Ungern instrumentalisiere ich das Unglück anderer. Diesmal aber mache ich eine Ausnahme – aber nur der Sprache zuliebe.

Vielleicht haben Sie schon über Elliot Rodger erfahren: in der Zeitung, im Netz oder Fernsehen, bei Twitter, Facebook usw.

Elliot war eine 22jährige Zeitbombe, der in einem Küstenstädtchen namens Isla Vista im südlichen Kalifornien lebte, wo er schließlich in die Luft ging.

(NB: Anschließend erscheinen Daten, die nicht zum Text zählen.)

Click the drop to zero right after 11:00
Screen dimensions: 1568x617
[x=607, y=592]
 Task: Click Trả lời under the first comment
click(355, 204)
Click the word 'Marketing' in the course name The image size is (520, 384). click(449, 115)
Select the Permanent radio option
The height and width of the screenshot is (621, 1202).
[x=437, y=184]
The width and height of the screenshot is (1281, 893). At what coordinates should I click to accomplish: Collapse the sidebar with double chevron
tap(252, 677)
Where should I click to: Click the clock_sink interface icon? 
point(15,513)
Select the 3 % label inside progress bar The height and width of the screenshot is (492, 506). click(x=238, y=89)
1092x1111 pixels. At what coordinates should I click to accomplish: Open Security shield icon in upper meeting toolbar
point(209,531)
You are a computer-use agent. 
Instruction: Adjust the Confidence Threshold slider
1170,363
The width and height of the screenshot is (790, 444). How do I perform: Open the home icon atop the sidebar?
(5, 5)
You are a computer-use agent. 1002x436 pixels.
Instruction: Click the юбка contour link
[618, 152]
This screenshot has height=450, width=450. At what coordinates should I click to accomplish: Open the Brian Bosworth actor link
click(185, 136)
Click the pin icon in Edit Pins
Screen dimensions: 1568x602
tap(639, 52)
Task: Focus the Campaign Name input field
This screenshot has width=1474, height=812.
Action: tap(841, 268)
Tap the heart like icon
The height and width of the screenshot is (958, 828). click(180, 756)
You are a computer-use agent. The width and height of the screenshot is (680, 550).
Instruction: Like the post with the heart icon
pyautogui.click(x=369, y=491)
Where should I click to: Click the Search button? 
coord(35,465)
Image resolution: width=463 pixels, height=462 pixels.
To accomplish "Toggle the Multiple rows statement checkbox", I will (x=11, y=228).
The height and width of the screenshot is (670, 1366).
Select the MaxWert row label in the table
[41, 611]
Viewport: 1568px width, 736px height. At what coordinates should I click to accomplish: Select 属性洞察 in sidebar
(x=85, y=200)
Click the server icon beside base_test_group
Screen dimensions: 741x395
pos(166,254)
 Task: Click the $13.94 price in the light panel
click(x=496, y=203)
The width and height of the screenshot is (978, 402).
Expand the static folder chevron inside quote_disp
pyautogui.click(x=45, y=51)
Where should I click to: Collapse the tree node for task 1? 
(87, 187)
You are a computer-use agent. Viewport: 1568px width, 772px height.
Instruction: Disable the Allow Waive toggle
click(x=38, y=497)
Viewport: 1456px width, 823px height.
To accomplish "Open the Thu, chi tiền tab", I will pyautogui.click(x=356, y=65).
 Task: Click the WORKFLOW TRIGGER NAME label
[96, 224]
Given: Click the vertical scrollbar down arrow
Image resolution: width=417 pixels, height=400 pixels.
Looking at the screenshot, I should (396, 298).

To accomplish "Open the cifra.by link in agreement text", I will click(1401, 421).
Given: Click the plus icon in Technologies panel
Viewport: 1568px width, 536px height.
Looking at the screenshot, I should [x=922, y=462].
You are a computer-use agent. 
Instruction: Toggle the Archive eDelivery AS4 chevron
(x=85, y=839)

Zufällig kenne ich Isla Vista, weil ich, als ich in seinem Alter war, ebenfalls in dieser regen Studentenstadt neben der University of California at Santa Barbara lebte und – wie Elliot – an der Uni studierte. Ein ganzes Städtchen nur für junge Menschen. Man kann sich vorstellen, wie es dort zugeht.

Zeitbombe Elliot Rodger fühlte sich aber ausgeschlossen. Er war verklemmt, schüchtern, nahm nicht am dortigen lustigen Geschehen teil.

Seinem Frust, seiner Einsamkeit hat er im Lauf der letzten Monate in ca. zwei Dutzend YouTube Videos Luft gelassen.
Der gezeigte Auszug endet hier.